:: GIVEN INFORMATION ::
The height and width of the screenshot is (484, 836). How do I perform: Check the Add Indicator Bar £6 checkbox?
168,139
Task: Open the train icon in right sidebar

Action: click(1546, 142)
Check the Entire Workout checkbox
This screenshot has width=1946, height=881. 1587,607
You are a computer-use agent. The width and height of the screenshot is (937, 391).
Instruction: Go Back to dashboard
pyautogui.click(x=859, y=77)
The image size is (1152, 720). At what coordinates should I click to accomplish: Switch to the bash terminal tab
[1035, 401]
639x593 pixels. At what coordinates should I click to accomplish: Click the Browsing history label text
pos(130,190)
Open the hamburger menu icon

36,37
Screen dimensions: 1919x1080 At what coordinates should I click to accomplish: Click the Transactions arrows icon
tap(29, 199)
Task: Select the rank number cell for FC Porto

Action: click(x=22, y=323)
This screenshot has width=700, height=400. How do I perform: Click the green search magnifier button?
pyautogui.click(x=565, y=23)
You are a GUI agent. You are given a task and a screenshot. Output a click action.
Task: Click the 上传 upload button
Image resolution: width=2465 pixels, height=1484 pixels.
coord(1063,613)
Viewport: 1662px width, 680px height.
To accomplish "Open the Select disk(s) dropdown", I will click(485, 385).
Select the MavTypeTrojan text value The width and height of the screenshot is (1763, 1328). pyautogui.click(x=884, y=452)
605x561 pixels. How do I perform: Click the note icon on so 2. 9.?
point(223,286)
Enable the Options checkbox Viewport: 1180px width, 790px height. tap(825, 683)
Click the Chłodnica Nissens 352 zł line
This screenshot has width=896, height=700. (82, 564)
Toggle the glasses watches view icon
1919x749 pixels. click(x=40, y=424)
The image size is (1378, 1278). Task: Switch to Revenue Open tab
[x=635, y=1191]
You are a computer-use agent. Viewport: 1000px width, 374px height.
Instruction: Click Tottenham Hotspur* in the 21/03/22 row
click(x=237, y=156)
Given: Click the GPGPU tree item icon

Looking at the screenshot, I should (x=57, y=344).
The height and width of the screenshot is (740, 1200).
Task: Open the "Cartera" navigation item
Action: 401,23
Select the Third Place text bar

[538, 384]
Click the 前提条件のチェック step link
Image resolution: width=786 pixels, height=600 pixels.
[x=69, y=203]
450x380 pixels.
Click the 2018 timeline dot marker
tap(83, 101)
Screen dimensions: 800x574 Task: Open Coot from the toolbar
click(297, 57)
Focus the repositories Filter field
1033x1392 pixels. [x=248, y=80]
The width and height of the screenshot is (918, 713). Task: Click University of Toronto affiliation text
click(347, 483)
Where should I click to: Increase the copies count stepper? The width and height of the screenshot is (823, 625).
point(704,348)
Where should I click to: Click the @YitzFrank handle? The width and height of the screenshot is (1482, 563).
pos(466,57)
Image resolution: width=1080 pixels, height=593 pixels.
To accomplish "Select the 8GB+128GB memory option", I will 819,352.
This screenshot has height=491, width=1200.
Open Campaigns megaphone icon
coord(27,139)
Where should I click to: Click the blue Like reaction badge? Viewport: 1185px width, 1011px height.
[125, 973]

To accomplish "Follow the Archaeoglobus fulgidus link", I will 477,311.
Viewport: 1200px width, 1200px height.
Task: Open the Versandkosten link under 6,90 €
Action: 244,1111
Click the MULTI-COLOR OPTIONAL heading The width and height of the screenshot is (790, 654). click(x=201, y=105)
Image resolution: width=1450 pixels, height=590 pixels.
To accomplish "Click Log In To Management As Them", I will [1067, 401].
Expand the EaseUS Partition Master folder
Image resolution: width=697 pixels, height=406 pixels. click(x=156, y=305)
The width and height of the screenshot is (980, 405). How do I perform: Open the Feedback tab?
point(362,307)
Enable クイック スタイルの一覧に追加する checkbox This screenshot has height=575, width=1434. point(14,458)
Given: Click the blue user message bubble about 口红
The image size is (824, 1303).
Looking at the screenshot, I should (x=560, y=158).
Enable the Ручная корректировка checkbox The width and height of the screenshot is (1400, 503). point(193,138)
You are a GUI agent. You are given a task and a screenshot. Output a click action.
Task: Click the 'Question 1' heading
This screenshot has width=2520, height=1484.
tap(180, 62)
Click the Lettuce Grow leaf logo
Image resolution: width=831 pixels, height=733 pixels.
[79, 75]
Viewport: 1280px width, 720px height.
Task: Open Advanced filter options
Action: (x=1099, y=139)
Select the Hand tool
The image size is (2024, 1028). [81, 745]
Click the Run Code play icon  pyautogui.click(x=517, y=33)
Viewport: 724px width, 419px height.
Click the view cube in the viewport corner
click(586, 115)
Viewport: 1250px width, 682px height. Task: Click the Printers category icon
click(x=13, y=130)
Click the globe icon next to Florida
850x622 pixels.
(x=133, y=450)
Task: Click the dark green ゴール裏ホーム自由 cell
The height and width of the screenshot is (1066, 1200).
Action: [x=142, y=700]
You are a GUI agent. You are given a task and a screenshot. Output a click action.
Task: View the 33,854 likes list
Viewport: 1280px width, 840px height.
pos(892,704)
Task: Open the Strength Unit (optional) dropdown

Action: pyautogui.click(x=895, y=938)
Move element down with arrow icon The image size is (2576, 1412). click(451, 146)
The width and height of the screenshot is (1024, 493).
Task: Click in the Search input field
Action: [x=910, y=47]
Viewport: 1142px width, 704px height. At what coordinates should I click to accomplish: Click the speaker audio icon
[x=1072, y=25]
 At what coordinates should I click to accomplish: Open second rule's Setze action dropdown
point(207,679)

:: WHAT THE TASK REQUIRES ::
Look through the material above and print exactly the lines from the one containing "Click the Lettuce Grow leaf logo" to the one containing "Task: Click the dark green ゴール裏ホーム自由 cell", both included, and nothing more.

:: ANSWER FOR THE TASK ::
Click the Lettuce Grow leaf logo
Image resolution: width=831 pixels, height=733 pixels.
[79, 75]
Viewport: 1280px width, 720px height.
Task: Open Advanced filter options
Action: (x=1099, y=139)
Select the Hand tool
The image size is (2024, 1028). [81, 745]
Click the Run Code play icon  pyautogui.click(x=517, y=33)
Viewport: 724px width, 419px height.
Click the view cube in the viewport corner
click(586, 115)
Viewport: 1250px width, 682px height. Task: Click the Printers category icon
click(x=13, y=130)
Click the globe icon next to Florida
850x622 pixels.
(x=133, y=450)
Task: Click the dark green ゴール裏ホーム自由 cell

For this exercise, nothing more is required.